Здесь я не выдержал и протянул к ней руки:
— Тетушка Химжаж, родная моя, или не узнаешь? Это я, Зауркан!
— Зауркан? — выдохнула она и, зажав пальцами губы, словно сказала что-то не то, обессиленно прижалась спиной к воротам.
— О аллах, кого я вижу! — простонал Сит и, плача, стал обнимать меня.
— Кто это, Сит? — снова пролепетала старушка.
— Несчастная, протри глаза! Перед тобою — Зауркан! — И почти закричал: —Зауркан! Твой племянник!
— Зауркан? Мой племянник? — И тетушка засеменила ко мне, но, сделав несколько шажков, закатила глаза, и ноги у нее подкосились.

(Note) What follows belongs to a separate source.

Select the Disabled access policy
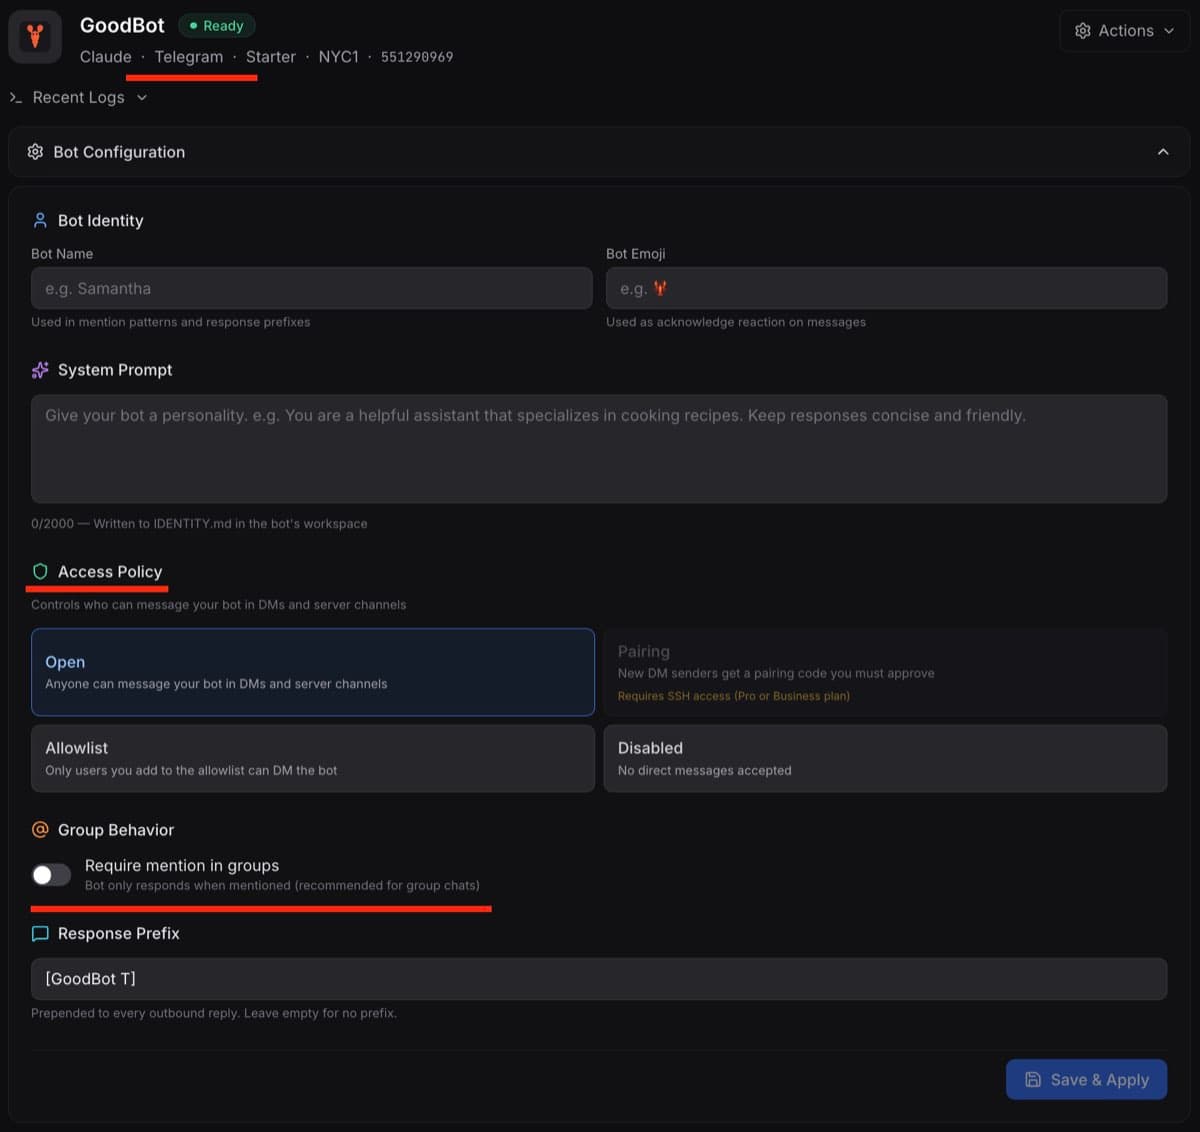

Я подхватил старушку, стал дуть ей в лицо, но это не помогло. Она была в обмороке. Я на руках внес тетушку в дом и положил на тахту. Сит, смочив холодной водой полотенце, начал прикладывать его к вискам жены:
— Если уж ты собралась на тот свет, то выбрала самое подходящее время. Родной племянник поможет мне похоронить тебя.

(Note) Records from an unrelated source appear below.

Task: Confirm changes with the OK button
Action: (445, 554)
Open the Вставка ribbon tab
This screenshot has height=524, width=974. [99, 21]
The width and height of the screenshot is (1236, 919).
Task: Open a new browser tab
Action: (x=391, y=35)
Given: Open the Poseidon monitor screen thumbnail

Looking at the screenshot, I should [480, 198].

Я был не на шутку напуган. Если тетушка умрет, не приведи господь, я окажусь невольным виновником ее смерти.
— Не бойся, Зауркан, не помрет она. Скоро очнется. Не первый раз! — спокойно махнул рукой Сит. — Ты вон сколько времени в покойниках числился, родней оплаканный, и то воскрес. Дай-ка получше разглядеть тебя, сынок. Не красит время, не красит. Сед как лунь, а ведь давно ли парнем был? Когда бы мать с отцом знали, что ты живехонек, не так страшно помирать было бы им. Ты садись, садись, отдыхай! Ноги небось гудят с дороги, гудят. — И кивнул, словно извиняясь, в сторону жены: — А за нее не беспокойся, придет в себя.